ちなみに作者のお気に入りのキャラは曹操です。
英雄派と英雄の力を使って戦うスペクターとの絡みも、いずれ。
Count The Eyecon!
現在スペクターの使える眼魂は……
S.スペクター
第4話 「怒り」
「あー、クソッ、この問題わかんねえ」
テキストに書いた答えを消し、もう一度別の解き方を考える。
初めての変身から一週間。あの戦いは嘘だったかのように平穏に時は過ぎていった。
天王寺や上柚木と勉強会をしたり、兵藤とゲームセンターで遊んだりした。あいつらと遊んでいると、楽しいと思うと同時に不思議と懐かしい感じがした。あいつらと遊んだりしたのは初めてだというのに。
もしかして『紀伊国 悠』は俺の中でまだ……?
あれ以来ドライバーや眼魂は一切触れていない。そうすることであの記憶を忘れようとした。

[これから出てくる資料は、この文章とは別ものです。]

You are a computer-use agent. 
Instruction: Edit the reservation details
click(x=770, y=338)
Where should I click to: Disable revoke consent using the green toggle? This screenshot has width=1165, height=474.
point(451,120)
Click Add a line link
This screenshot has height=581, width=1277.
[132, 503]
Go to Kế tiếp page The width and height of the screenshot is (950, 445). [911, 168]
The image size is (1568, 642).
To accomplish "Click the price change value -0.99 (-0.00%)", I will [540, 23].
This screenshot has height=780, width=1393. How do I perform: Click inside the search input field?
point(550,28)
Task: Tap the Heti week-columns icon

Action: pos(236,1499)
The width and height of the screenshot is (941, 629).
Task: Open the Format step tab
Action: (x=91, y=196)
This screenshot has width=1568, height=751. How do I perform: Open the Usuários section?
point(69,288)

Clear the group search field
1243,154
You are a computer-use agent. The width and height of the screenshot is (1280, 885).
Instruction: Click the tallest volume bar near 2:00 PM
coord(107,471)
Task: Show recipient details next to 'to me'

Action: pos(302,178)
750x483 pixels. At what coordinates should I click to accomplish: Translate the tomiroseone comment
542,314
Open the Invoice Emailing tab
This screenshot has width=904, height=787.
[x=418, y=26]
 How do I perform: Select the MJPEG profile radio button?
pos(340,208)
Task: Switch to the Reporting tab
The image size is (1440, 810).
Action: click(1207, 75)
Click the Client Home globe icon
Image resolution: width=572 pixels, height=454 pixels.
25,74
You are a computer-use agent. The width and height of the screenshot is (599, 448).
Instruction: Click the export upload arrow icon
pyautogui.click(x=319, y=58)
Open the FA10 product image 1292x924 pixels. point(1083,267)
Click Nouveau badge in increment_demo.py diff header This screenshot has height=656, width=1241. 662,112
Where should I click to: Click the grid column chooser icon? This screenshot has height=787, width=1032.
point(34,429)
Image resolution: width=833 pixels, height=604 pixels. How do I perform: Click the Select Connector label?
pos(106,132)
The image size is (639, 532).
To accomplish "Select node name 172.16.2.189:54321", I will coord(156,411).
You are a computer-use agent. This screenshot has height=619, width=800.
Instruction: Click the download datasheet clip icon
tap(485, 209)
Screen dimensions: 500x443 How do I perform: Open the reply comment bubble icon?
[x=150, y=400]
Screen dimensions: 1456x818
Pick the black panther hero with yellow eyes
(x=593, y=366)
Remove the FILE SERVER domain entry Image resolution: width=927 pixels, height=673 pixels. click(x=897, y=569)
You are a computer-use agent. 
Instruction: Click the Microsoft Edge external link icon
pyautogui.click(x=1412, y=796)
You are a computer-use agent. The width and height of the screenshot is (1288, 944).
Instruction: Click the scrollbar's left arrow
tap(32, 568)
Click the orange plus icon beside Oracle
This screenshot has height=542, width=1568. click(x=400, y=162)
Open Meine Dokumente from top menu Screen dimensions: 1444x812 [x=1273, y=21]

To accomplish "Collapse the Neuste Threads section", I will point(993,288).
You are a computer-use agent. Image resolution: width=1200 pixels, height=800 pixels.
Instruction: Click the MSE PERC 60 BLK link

だが、そう思えば思うほど忘れられなくなってしまった。
今でも夢にあの堕天使が現れ、自分に億千の呪詛を投げ掛けてくる。お前が死ねばよかった、自分を忘れるなと。
それでも俺は忘れたかった。戦いなんて忘れて、新しい世界で新しい友達と幸せな日常を送りたい。その思いは日に日に強くなっていた。
「この問題はこうして……」
天王寺が丁寧に問題を解説し始める。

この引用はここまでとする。